2°) de prononcer la décharge des suppléments d’impôt sur les sociétés et de taxe sur la valeur ajoutée contestés ;

3°) de mettre à la charge de l’Etat la somme de 1 500 euros en application de l’article L. 761-1 du code de justice administrative.

Elle soutient que :

- elle n’a eu recours aux services de la société So Fre Pat qu’en 2009 ; or le tribunal correctionnel n’a reconnu le délit de travail dissimulé que pour l’année 2010 ;

- le contribuable qui est recherché au titre de la solidarité financière doit bénéficier des mêmes garanties que n’importe quel contribuable en fonction de l’impôt en cause ; or, en l’espèce, elle n’a pas reçu de proposition de rectification et n’a donc pu présenter aucune argumentation en défense, en méconnaissance de l’article L. 57 du livre des procédures fiscales, ce qui caractérise un vice substantiel au sens de l’article L. 80 A du même livre ;

- en l’absence d’envoi d’une proposition de rectification, le délai de prescription n’a pas été interrompu avant l’envoi de l’avis de mise en recouvrement du 29 août 2014 ; la période imposée 2006 - 2011 était prescrite à cette date, et en particulier l’année 2010, qui seule la concerne ;

- n’ayant eu de relations avec la société So Fre Pat que durant l’année 2010, elle ne peut être recherchée en paiement au titre d’une autre année ; or, en 2010, cette société était régulièrement immatriculée et il n’y a donc pas eu d’infraction pour travail dissimulé ;

- l’administration ne justifie pas du calcul des rappels litigieux ;

- les pénalités de l’article L. 80 D du livre des procédures fiscales ne sont pas motivées en méconnaissance de l’article L. 80 D du livre des procédures fiscales ; elles ne sont pas justifiées et elles constituent une sanction disproportionnée.
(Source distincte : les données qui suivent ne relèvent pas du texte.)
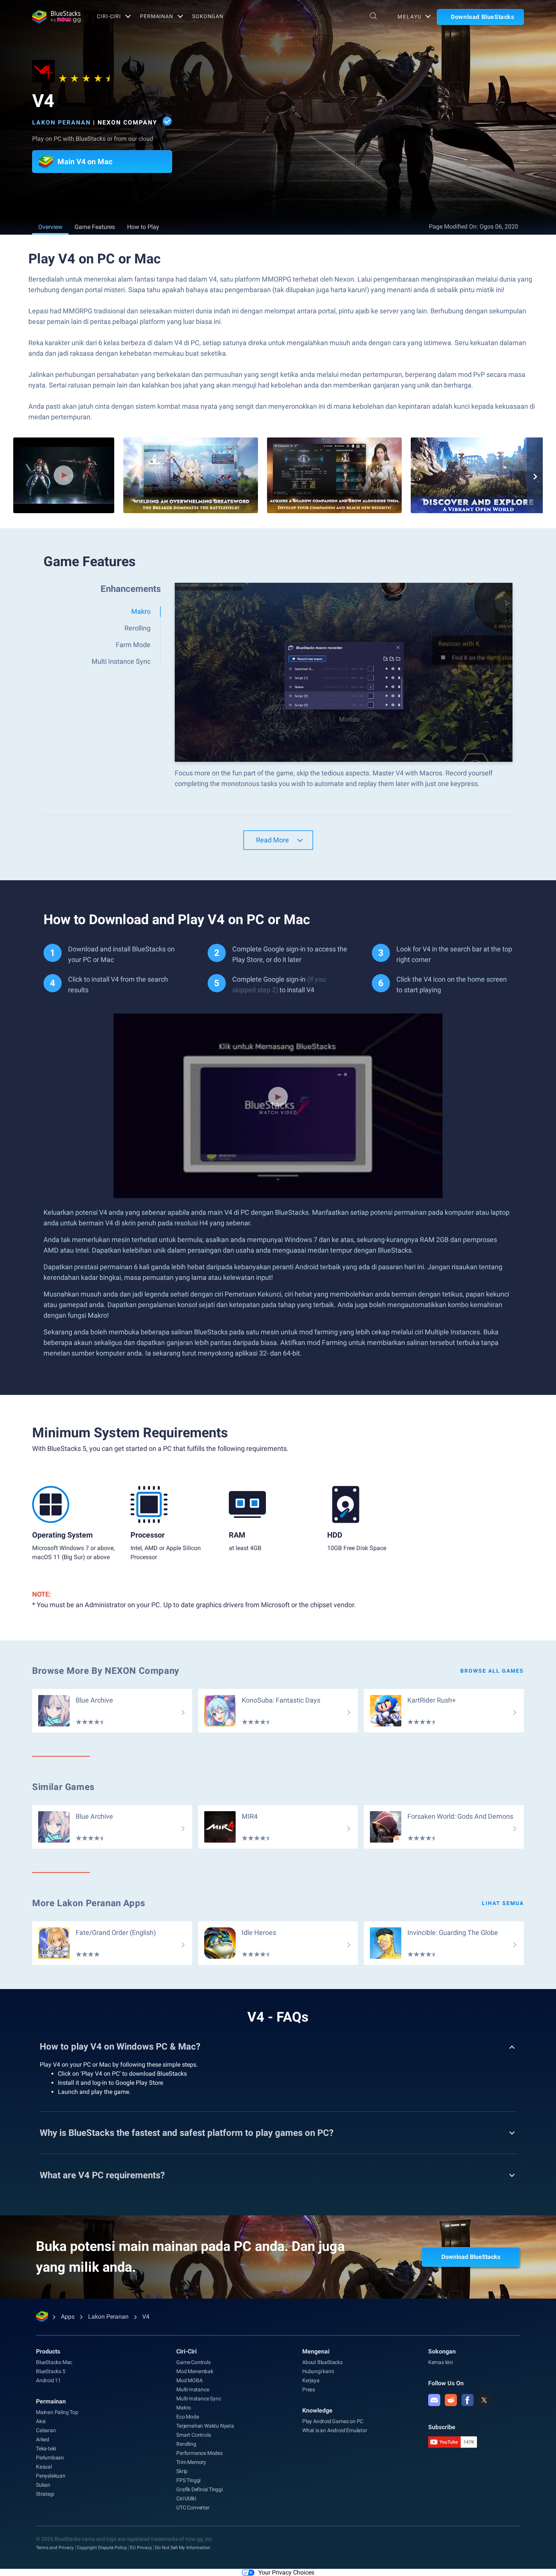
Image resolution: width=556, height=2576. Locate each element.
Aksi (40, 2421)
Par un mémoire enregistré le 28 février 2018, le ministre de l’action et des comptes publics (direction spécialisée de contrôle fiscal sud-ouest) conclut au rejet de la requête.

Il soutient que :

- l’article L. 57 du livre des procédures fiscales s’applique uniquement dans le cadre de la procédure contradictoire de redressement ; il en est de même des dispositions de l’article L. 80 CA du même livre ;

- la société confond le délai de reprise et la prescription de l’action en recouvrement ; le premier s’est régulièrement exercé à l’égard de la société So Fre Pat ; en l’occurrence un avis de mise en recouvrement a été adressé à celle-ci le 22 décembre 2012 et le comptable disposait donc de quatre ans à partir de cette date pour chercher le recouvrement des sommes ; ce délai a été respecté ;

- les mentions qui figuraient sur l’avis de mise en recouvrement du 29 août 2014 permettaient à la société Trans Loc de demander communication de toutes pièces utiles ; elle a bénéficié de garanties lui permettant de contester tant la régularité de la procédure d’imposition que le bien-fondé des impositions ;

- la société n’a pas correctement exécuté son obligation de vigilance ; les pièces attestant de l’existence juridique de la société So Fre Pat n’ont été délivrées qu’à postériori ; la requérante n’a produit aucune attestation émanant des organismes de sécurité sociale espagnole ; les impositions mises à sa charge et leur taux de 24 % résultent de la stricte application des textes ; il n’a pas été tenu compte de rappels effectués sur d’autres années que 2009, au cours de laquelle elle était en relation d’affaires avec la société So Fre Pat ;

- la solidarité instituée par l’article 1724 du code général des impôts n’est pas une sanction fiscale mais une garantie de recouvrement, une action récursoire étant possible contre le débiteur principal ; aucune disposition n’impose à l’administration d’adresser au préalable la motivation des pénalités au débiteur de la solidarité ; en revanche, l’avis de mise en recouvrement comporte les indications requises par l’article R. 256-1 du livre des procédures fiscales, qui éclairent suffisamment le débiteur sur la nature des sommes qui lui sont demandées et lui permet de demander la communication des documents auxquels il est fait référence ;

- en l’occurrence la pénalité est fondée et justifiée et n’est pas disproportionnée.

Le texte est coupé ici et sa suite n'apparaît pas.